Captain Tsubasa might be the world’s most famous fictional footballer. This Japanese manga is loved around the world, although not always known by the same name. In Latin America, it’s known as Supercampeones. In Spain, it’s Oliver y Benji. In the USA, it’s Flash Kicker. In France, Olive et Tom, and in Italy, Holly e Benji. (Quite why they have to keep remaining characters, I’m not sure.)
It tells the story of a Japanese football prodigy named Tsubasa Ozora (known in different countries as Oliver Atom, Oliver Tsubasa, Majed, Andy Dai Zhiwei.. you get the point) and has been adapted into different anime and video games. It started in the 80s but its enduring popularity (even among professional footballers) has led to new issues of the manga, as well as more TV shows and more games being released up to this day.
You may know all this, but did you know Tsubasa joined FC Barcelona in the manga and show? We’re going to take a break from real football and watch some anime and relive the story...
Episode 39 - Shingo Aoi is Here
Watch in Japanese with English subtitles:
Watch in Spanish:
The episode starts with Katagiri telling the Japanese federation he’s confident the youth teamers can beat the Netherlands, and reveals he has one more secret player he wants to use. That player is Shingo Aoi, who has been playing for Inter Milan. None of the other Japanese players know him. Interestingly, the club’s name isn’t censored for copyright reasons, even though other teams like Barcelona and Juventus were. Also it’s not stated outright, but I’m sure they mean the Inter youth team.
Shingo Aoi means “green light,” and his main attribute is his nonstop running and speed. Weirdly, one of the journalists says Inter is one of the weakest teams in Italy. I guess he’s an AC Milan fan.

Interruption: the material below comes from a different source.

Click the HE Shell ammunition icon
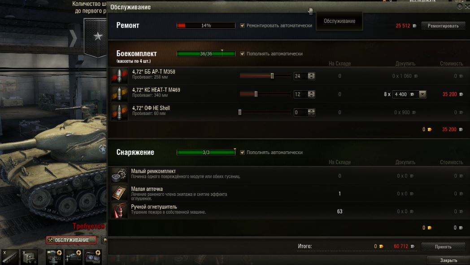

Ken Wakashimazu, the second goalkeeper, meets with the coach to tell him he wants to be the starting keeper against the Netherlands, but the coach tells him he will pick Genzo. Ken, upset, tells the other players he is giving up since the coach has decided not to pick him and storms off training. The other guys are not impressed, but Ken brushes them off. Hyuga launches a shot at his face in anger, but Ken blocks it easily with one hand, impressing everyone.
Shingo flashes back (this show loves flashbacks) to losing in school to Tsubasa’s team. He’s crying, thinking about quitting, but Tsubasa tells him to keep going. That apparently inspired him to become a professional player.
Katagiri tells Ken that Shingo started from nothing to get to where he was. This leads to another flashback in which Shingo somehow goes to Italy alone as a child, and gives a random man a bunch of money to allow him to do a trial with Inter. The guy leaves and obviously the youth coach has no idea about this arrangement, and tells him there are no trials at the moment.
Shingo is out of money and has no trial. He goes to a plaza and befriends someone who gives him food, who is then chased away by some men. The young player starts shoeshining for money, and then finds a ball and starts doing tricks. People give him money on the street for his ability with the ball, which allows him to eat.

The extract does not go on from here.